Here are the criteria I’ve used to put my playlist together:

  • No more than one song per performer (to prevent me from loading up several songs from an entire album).
  • A bona fide new song, or a new twist on an old chestnut, rather than a Weird Al-style song where it’s simply wacky lyrics to a familiar tune. (There are two exceptions on my playlist, but they prove the rule.)
  • It’s not self-referential (e.g., a comedian singing a Christmas carol using bits from his standard routine) or so in character that that it’s not funny out of context.
  • They don’t need to be offensive or blasphemous, but it doesn’t hurt; otherwise, there has to be a little bit of edge or weirdness involved.
  • If possible, they should be annoying earworms that plague your sleep without being profoundly awful (i.e., not the Jingle Cats).

So with those constraints in mind, here’s what I came up with: eight songs running about 20 minutes. Some of these will be very familiar; others, not so much. They get progressively dirtier: the first song is on a TV commercial, the last is unplayable in mixed company.

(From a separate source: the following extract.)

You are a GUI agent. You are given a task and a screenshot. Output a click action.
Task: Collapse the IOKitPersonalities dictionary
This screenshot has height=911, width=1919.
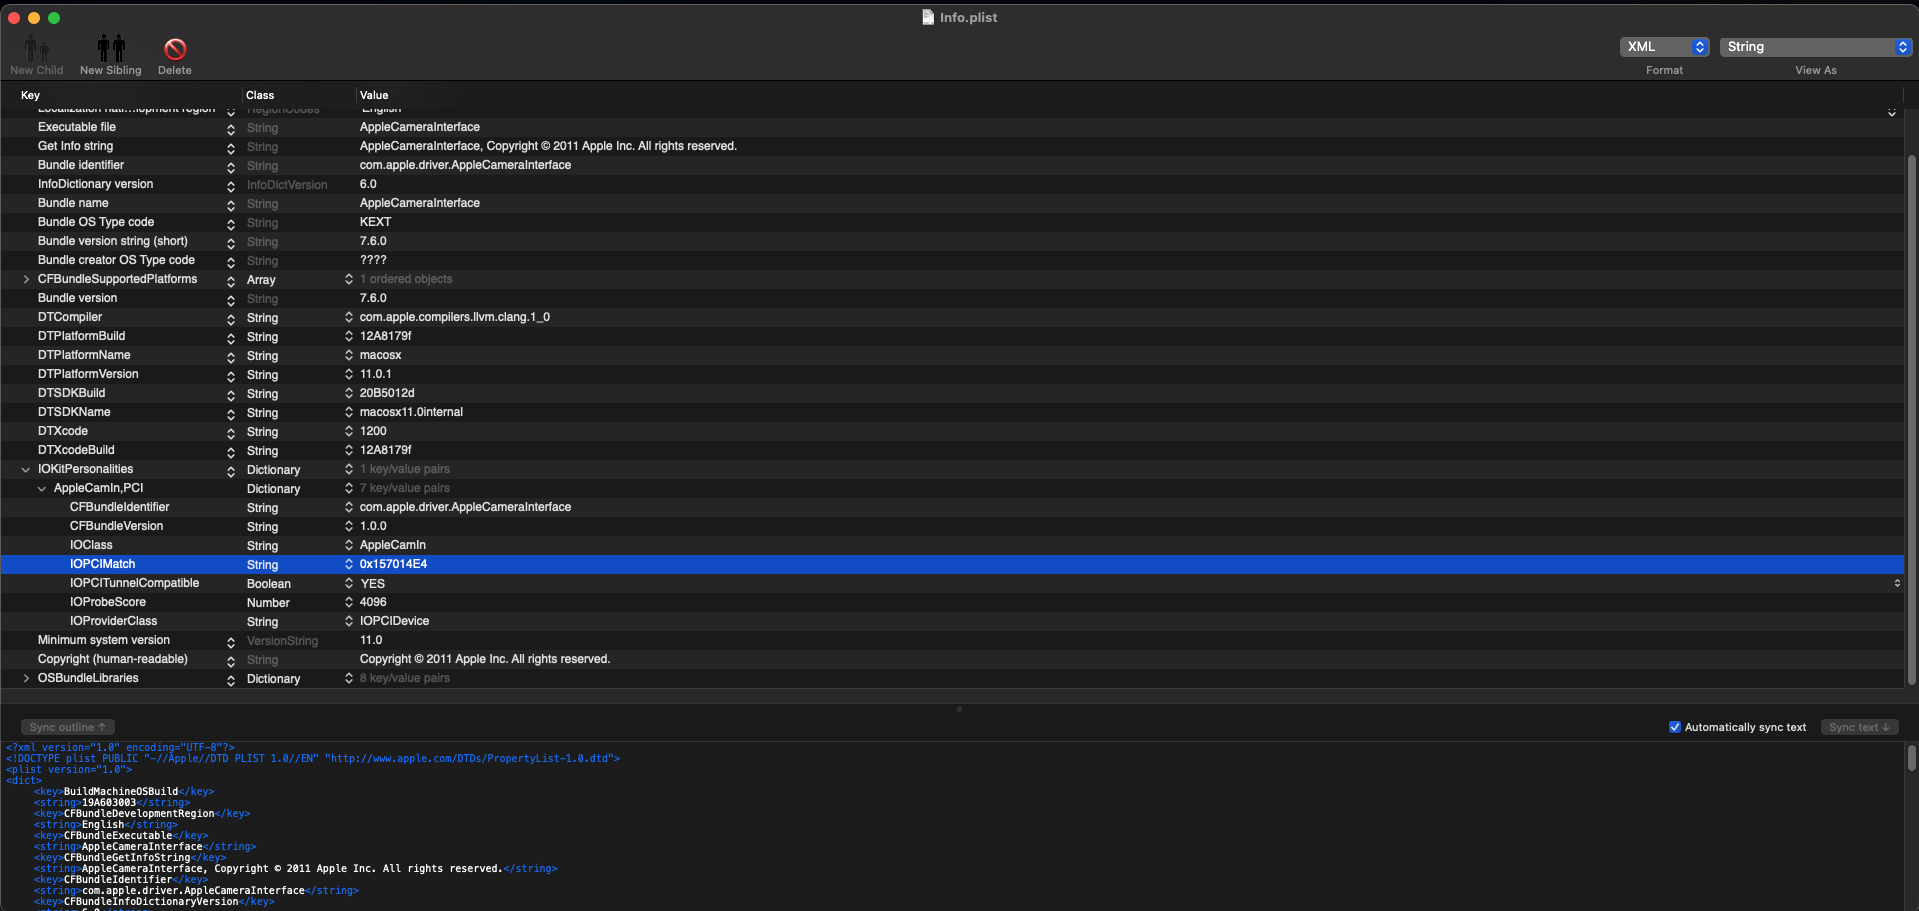pyautogui.click(x=26, y=469)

  1. I Want a Hippopotamus for Christmas (Gayla Peevey, 1953). Gayla was 10 years old when she recorded this whimsical little number, which I first encountered a few years ago. Residents of Alberta and British Columbia know all about this song, because it’s been used in Telus’s holiday ad campaign in those two provinces. (The ad campaign has struck some kind of nerve: hippo toys are selling out all over the place; see news coverage from the Edmonton Sun, Vancouver Sun and Hamilton Spectator; Google News.)
  2. Jingle Rock Bell (Pink Stainless Tail, 2004). MetaFilter member Pink Stainless Tail annoys his wife by singing “Jingle Bell Rock” using only the words “jingle,” “rock,” and “bell”; he recorded it for the rest of us once a fellow member provided him with a karaoke track, and we laughed ourselves senseless. Conceptually brilliant, impossible to clear from your mind, and utterly, utterly silly.
  3. Grandma Got Run Over by a Reindeer (Elmo and Patsy Shropshire, 1979; Dr. Elmo, 1992). Album: Dr. Elmo’s Twisted Christmas (Amazon, iTunes), and several re-releases. A standard of silly Christmas songs, and clean enough for your grandma to listen to.
  4. Santa’s Gonna Kick Your Ass (The Arrogant Worms, 1997). Album: Christmas Turkey. The Worms’ Christmas album is a mixed bag: some songs are hilarious, others a bit meh, but they’re all original. This one, about an angry Santa who’s had a bad year, is my favourite: while the album is assiduously secular, I love the fact that they’ve done a Christmas song klezmer style.
  5. O Holy Night (South Park, 1999). Album: Mr. Hankey’s Christmas Classics. Cartman gets zapped with a cattle prod every time he gets the lyrics wrong: a hilarious concept that makes this my pick from the South Park Christmas album, other songs of which are dirtier, but try too hard at it, I think.
  6. Merry F#%$in’ Christmas (Denis Leary, 2005). Album: Merry F#%$in’ Christmas (Amazon, iTunes). The best thing about Denis Leary’s Christmas special was the opening song and claymation sequence; the rest of the program was fair to middling. It’s catchy, it’s dirty, it’s Leary.
  7. Holy Shit, It’s Christmas (Red Peters, 1995). Album: I Laughed, I Cried, I Fudged My Undies. Red sings along with some perverted hamsters: think Alvin and the Chipmunks with an R rating.
  8. Hey Santa Claus (Kevin Bloody Wilson, 1985). Album: Kev’s Back (The Return of the Yobbo). It says something that when Bowser and Blue played this song on their Christmas TV show, they played an expurgated version that left the F word intact. Extraordinarily dirty language but an extraordinarily funny song.